CODEWITHSUNDEEP
node.js
Antonio Pavicevac-Ortiz
Antonio Pavicevac-Ortiz

Reputation: 7729

Node.js path.join() ignoring parameter

According to the documentation:

The path.join() method joins all given path segments together using the platform-specific separator as a delimiter, then normalizes the resulting path.

Zero-length path segments are ignored. If the joined path string is a zero-length string then '.' will be returned, representing the current working directory.

path.join('/foo', 'bar', 'baz/asdf', 'quux', '..');
// Returns: '/foo/bar/baz/asdf'

path.join('foo', {}, 'bar');
// Throws 'TypeError: Path must be a string. Received {}'

A TypeError is thrown if any of the path segments is not a string.

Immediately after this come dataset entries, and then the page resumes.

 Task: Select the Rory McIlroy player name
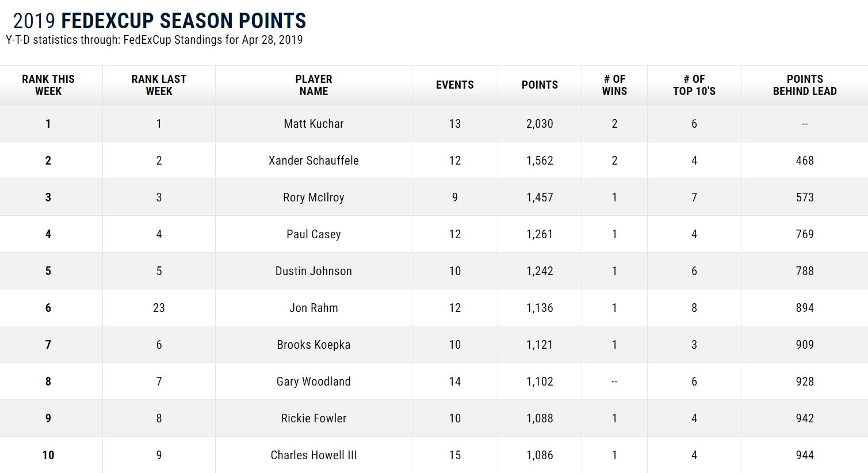click(313, 197)
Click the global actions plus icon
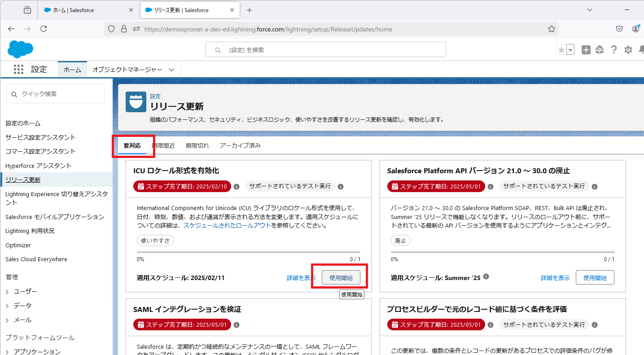Image resolution: width=644 pixels, height=355 pixels. click(x=586, y=50)
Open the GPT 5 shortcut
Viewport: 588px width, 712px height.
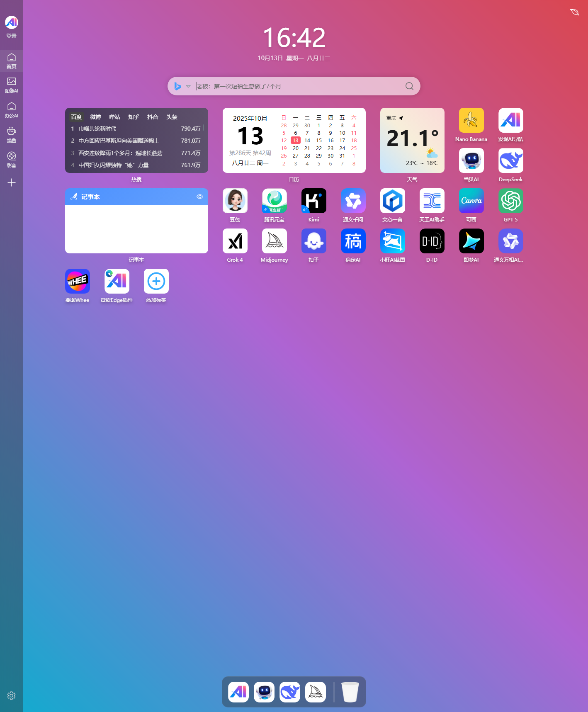pyautogui.click(x=510, y=201)
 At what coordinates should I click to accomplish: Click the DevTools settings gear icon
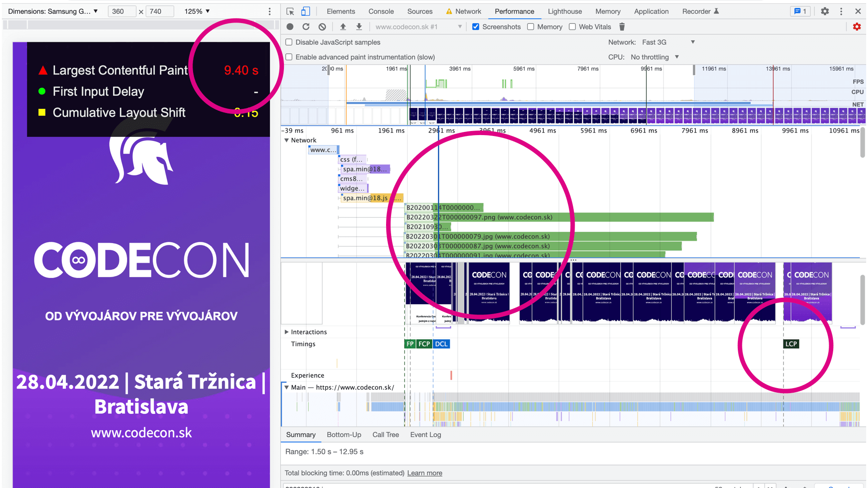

Am I missing something? Why is:

 path.join('/foo', 'bar', 'baz/asdf', 'quux', '..');
    // Returns: '/foo/bar/baz/asdf'

Ignoring 'quux' and '..' ?

They're are not zero length?

Even played around in the REPL (see screenshot)

enter image description here

Upvotes: 1

Views: 1603

Answers (3)

Ronin
Ronin

Reputation: 81

Path.join isn't ignoring the last two parameters. Path.join takes the parameters you input and outputs a normalized path in string format.

So what's actually going on here is that it's constructing your string to form a path left to right, /foo/bar/baz/asdf/quux/, and the last parameter (..) is instructing path.join to 'go back a directory'. So your final result will be: /foo/bar/baz/asdf/

Upvotes: 6

HumbleOne
HumbleOne

Reputation: 170

  1. With regard to path.join('foo', {}, 'bar');, {} represents an empty object, not a string (empty or not). Therefore, it is an invalid parameter for path.join().

  2. With regard to path.join('/foo', 'bar', 'baz/asdf', 'quux', '..');, .. refers to a parent directory. Through experimentation in a terminal, you will find that...

    /foo/bar/baz/asdf/quux/.. is equivalent to /foo/bar/baz/asdf

Upvotes: -1

Golo Roden
Golo Roden

Reputation: 150614

Part 1: what do you expect to happen when you provide an object instead of a string? To cut it short: It doesn’t make sense and hence doesn’t work.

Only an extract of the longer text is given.